Shipping due diligence: more at risk than piracy on the high seas
October 02, 2019 by Mark Dunn
According to the patriotic British song "Rule, Britannia!" originating from the poem by James Thomson, Britannia Rules the Waves. However Britain last ruled the waves in the early 19th Century, when it had the largest fleet in the world. Britain's shipping industry has since declined, with ownership of maritime assets more globally distributed. While no country may 'rule' the seas by fleet size, there are maritime regulations, which in reality make legality at sea much more complicated. Indeed jurisdiction over ships crossing the seas has long been a subject of debate and controversy and whilst ruling the seas has historically been the desire of many maritime nations, the freedom to pass unhindered across oceans was established in the early 1600s.
Governing the high seas
Since 1958 international law of the high seas has been the subject of an international treaty. Amongst other important subjects such as piracy and outlawing the transportation of slaves by sea, the 'Convention on the High Seas' clarified rules on flag states.

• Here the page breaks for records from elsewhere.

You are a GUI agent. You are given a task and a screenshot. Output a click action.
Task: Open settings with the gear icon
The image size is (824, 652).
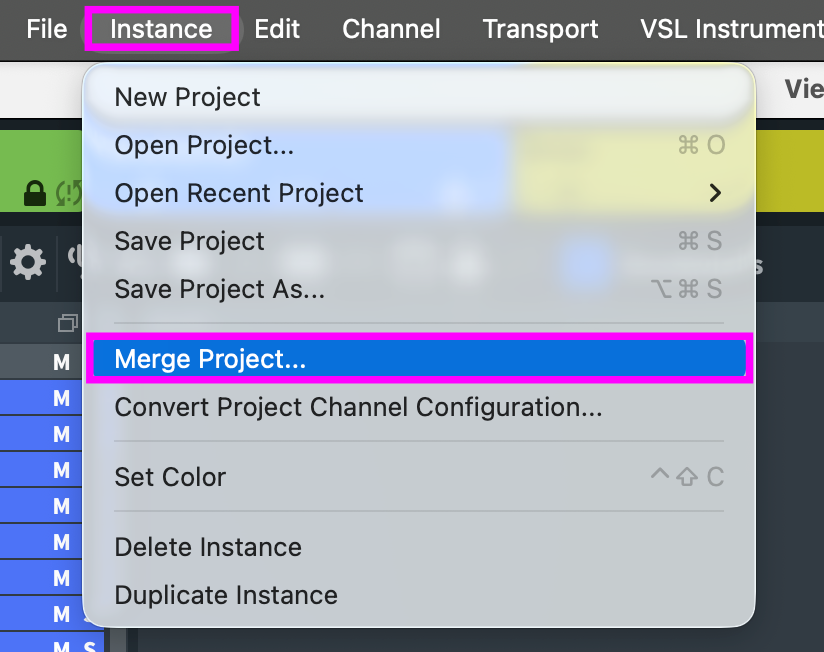(27, 263)
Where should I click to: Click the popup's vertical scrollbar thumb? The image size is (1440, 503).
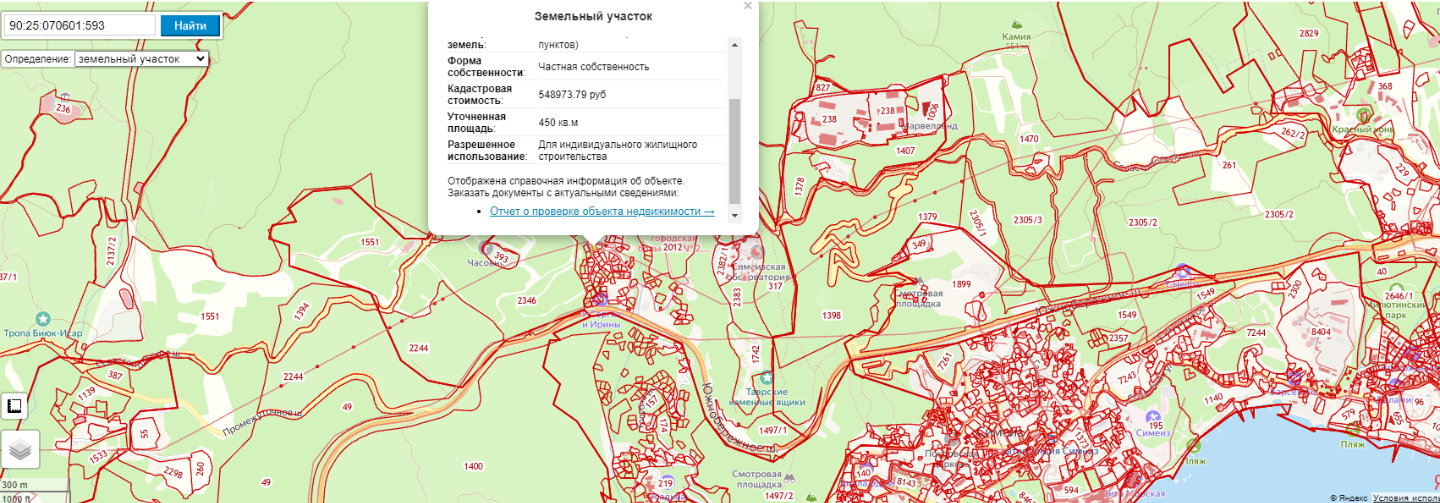[x=735, y=150]

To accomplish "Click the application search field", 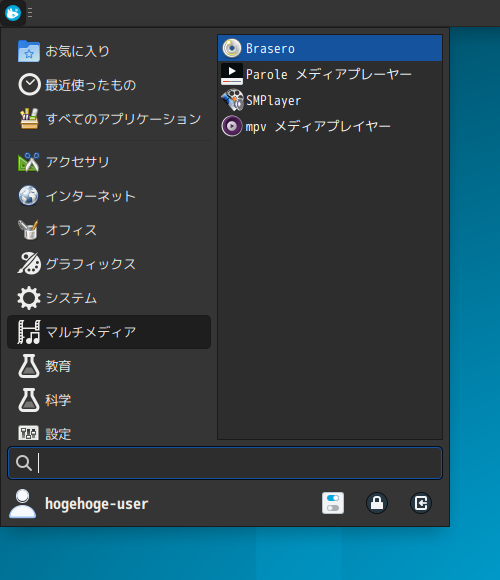I will point(225,463).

A flag state is the country where the vessel is licenced or registered. This governs the inspection, certification and insurance of the ship as well as the specific country law that applies should a vessel be involved in an incident of Admiralty Law. Since all countries, even those that are landlocked, have the right to be a flag state, there have been incidents of ships being registered under 'flags of convenience' or 'international' – where ship owners register their vessel in a country where regulation is less strict than that of the ship's (or ship owner's) country of origin.
Clouded ownership risks due diligence good practice
Whilst the public might see piracy and bad weather as the primary risks to ships at sea, the reality for large financial institutions such as banks and insurance companies is far more complex. Ownership of ships is a highly complex business that often involves several entities, including the ships registered owner, its operator and often its financier. Each of these in turn could be made up of a host of different companies from different international territories that may equally have no connection to the ship's flag state.
All of this would matter less if it were not for the critical role that the shipping industry plays in international trade. Banks and insurance companies often provide the credit or finance to enable this trade to take place through the shipping industry. Yet the muddled and often confusing footprint of ownership and operation of vessels within the shipping industry can make it extremely difficult to identify the organisations ultimately responsible for an individual ship. Without an effective due diligence programme these companies are at risk of inadvertently breaching sanctions or financing the movement of components used in the illicit global arms industry, both of which could lead to significant fines as well as huge reputational damage.
A clear source of accurate information
With an industry as vast as shipping, access to accurate and up to date information on the companies, vessels and ports where they operate is essential to building a clear and effective diligence programme. It is vital to ensure that information trails go beyond the ships themselves and into the companies that own and run them as well as the cargo that they carry. Whilst the ownership of any particular vessel can seem to involve multiple entities in several countries, those that invest in the industry need to be able to follow the chain of ownership and management to ensure that they remain compliant with international law.